Un riso velato
Posted on Gen 12, 2025 in ap | 0 comments
Filosofia
Non trovo più il mio libro di filosofia.
Tiravo il carrettino
un marmocchio di otto mesi – robetta molle, saliva, sorrisino –
Quel che m’ingombrava le mani, l’ho buttato via.
Il fratellino di quel bimbetto,
a due anni, è caduto in una caldaia d’acqua bollente:
in ventiquattrore è morto, atrocemente.
Il parroco è sicuro che è diventato un angioletto.
La sua mamma non ha voluto andare al cimitero
a vedere dove gliel’hanno sotterrato.
Per i contadini, il lutto è un lusso smodato:
la sua mamma non veste sempre di nero.
Ma, quando quest’ultima creaturina,
con le manine, le pizzica il viso,
ella cerca il suo antico sorriso:
e trova soltanto un riso velato – un povero riso in sordina.

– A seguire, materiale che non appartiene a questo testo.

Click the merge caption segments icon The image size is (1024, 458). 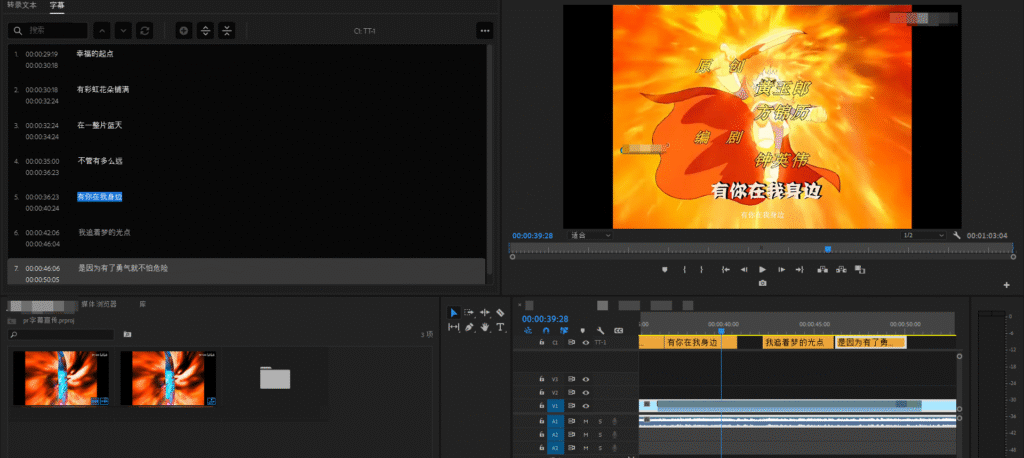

Oggi, da una donna, ho sentito
che quella mamma, in chiesa, non ci vuole più andare.
Stasera non posso studiare,
perché il libro di filosofia l’ho smarrito.
Carnisio, 7 luglio 1929
«Fin dai suoi primi approcci alla filosofia – al cui studio la sollecitava molto il professor Cervi – Antonia Pozzi fa capire che non le interessa un pensiero astratto, disgiunto dalla vita; e lo dimostra, lei diciassettenne, con una fermezza da adulta. Di fronte a una madre che ha perso atrocemente il figlio e che, da semplice contadina, non può permettersi il lutto, non le bastano risposte asettiche, poiché ne avverte profondamente, da donna e non da bambina, la tragedia. In quel momento quella madre non è per lei solo una poveretta cui riservare un’attenzione distratta, ma una persona con la quale entrare in sintonia profonda, attuando quel tipo di amore per il prossimo che la filosofa Simone Weil esprimerà all’inizio degli anni Quaranta nel primo dei suoi Quaderni con queste parole: “Avere con ciascuno il rapporto che c’è tra un modo di pensare l’universo e un altro modo di pensare l’universo, e non una parte dell’universo”».
Graziella Bernabò, Per troppa vita che ho nel sangue: Antonia Pozzi e la sua poesia (Ed. Àncora).